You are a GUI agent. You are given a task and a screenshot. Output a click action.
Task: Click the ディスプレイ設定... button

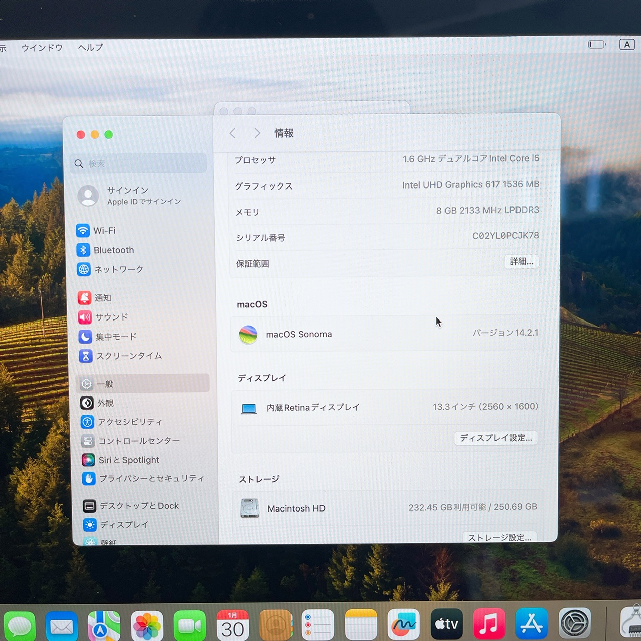click(x=496, y=438)
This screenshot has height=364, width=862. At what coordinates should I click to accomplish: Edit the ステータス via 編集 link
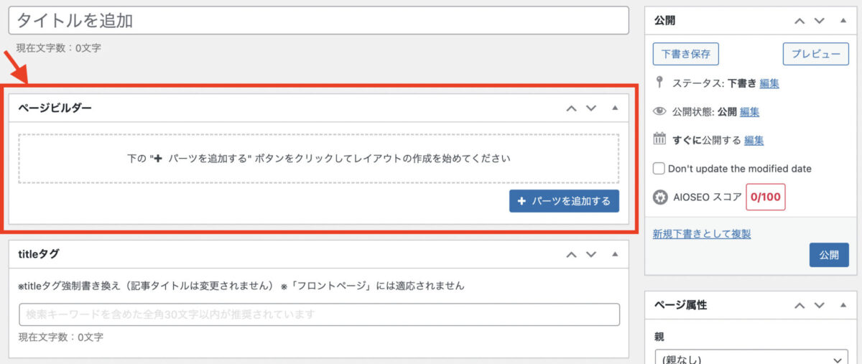pos(769,83)
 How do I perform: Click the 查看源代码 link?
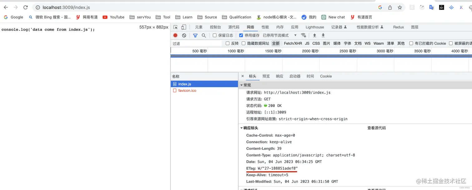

= PROBLEM DETAILS =
Transcribe only the lines between the line containing "Task: Click the ディスプレイ設定... button" and the final line of the listing, inclusive, exactly as they appear; no pictures are to be included.

= REPLY =
Task: Click the ディスプレイ設定... button

click(x=496, y=438)
This screenshot has height=364, width=862. At what coordinates should I click to accomplish: Edit the ステータス via 編集 link
pos(769,83)
 How do I perform: Click the 查看源代码 link?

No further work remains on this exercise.